> [TASK SET]
(1) List every function name in the patch email that is written with an empty pair of parentheses.
(2) Reproduce the part of the patch email starting with "This series takes" and going on through "insertions(+), 8 deletions(-)", substituting "open tasks" for each occurrence of "TODOs".

> [SOURCE EXTRACT]
......

From: Harshad Shirwadkar <[email protected]>

This series takes care of a couple of TODOs and adds new ones. Update
the TODOs section to reflect current state and future work that needs
to happen.

Signed-off-by: Harshad Shirwadkar <[email protected]>
---
fs/ext4/fast_commit.c | 14 ++++++--------
1 file changed, 6 insertions(+), 8 deletions(-)

diff --git a/fs/ext4/fast_commit.c b/fs/ext4/fast_commit.c
index a37384054c9e..dd002facf6c9 100644
--- a/fs/ext4/fast_commit.c
+++ b/fs/ext4/fast_commit.c
@@ -156,15 +156,13 @@
* fast commit recovery even if that area is invalidated by later full
* commits.
*
- * 1) Make fast commit atomic updates more fine grained. Today, a fast commit
- * eligible update must be protected within ext4_fc_start_update() and
- * ext4_fc_stop_update(). These routines are called at much higher
- * routines. This can be made more fine grained by combining with
- * ext4_journal_start().
+ * 1) Fast commit's commit path locks the entire file system during fast
+ * commit. This has significant performance penalty. Instead of that, we
+ * should use ext4_fc_start/stop_update functions to start inode level
+ * updates from ext4_journal_start/stop. Once we do that we can drop file
+ * system locking during commit path.
*
- * 2) Same above for ext4_fc_start_ineligible() and ext4_fc_stop_ineligible()
- *
- * 3) Handle more ineligible cases.
+ * 2) Handle more ineligible cases.

......

(Source records)

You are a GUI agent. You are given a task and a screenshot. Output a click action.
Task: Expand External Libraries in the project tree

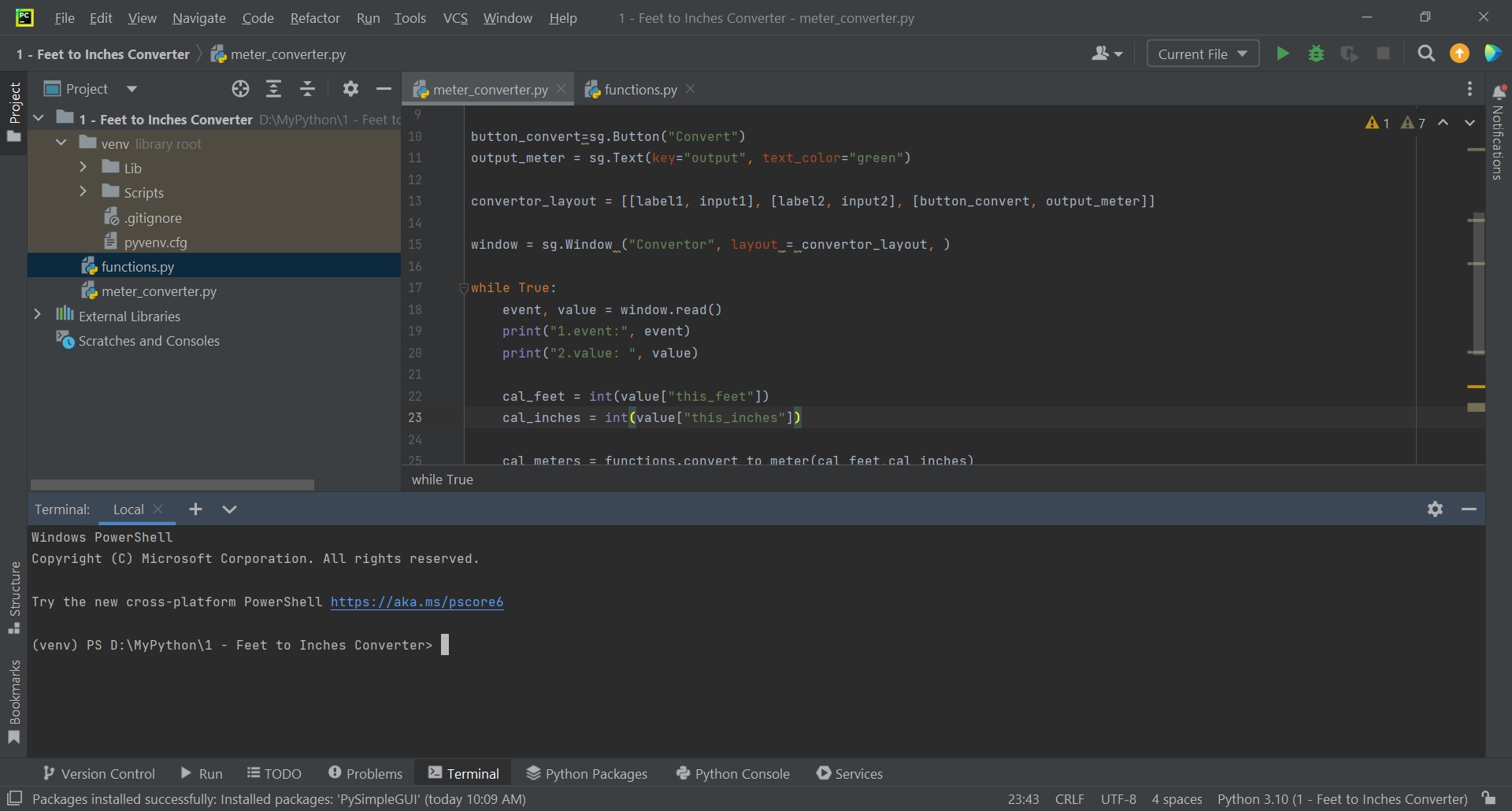coord(38,314)
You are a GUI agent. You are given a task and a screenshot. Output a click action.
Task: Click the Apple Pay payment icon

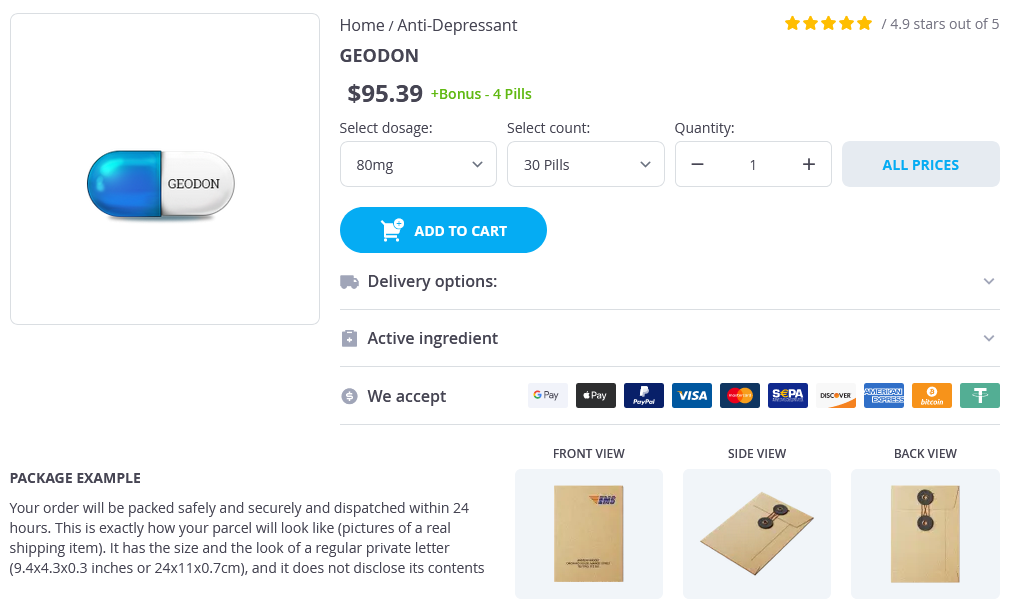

......

> [ANSWERS GIVEN]
(1) ext4_fc_start_update(), ext4_fc_stop_update(), ext4_journal_start(), ext4_fc_start_ineligible(), ext4_fc_stop_ineligible()

(2)
This series takes care of a couple of open tasks and adds new ones. Update
the open tasks section to reflect current state and future work that needs
to happen.

Signed-off-by: Harshad Shirwadkar <[email protected]>
---
fs/ext4/fast_commit.c | 14 ++++++--------
1 file changed, 6 insertions(+), 8 deletions(-)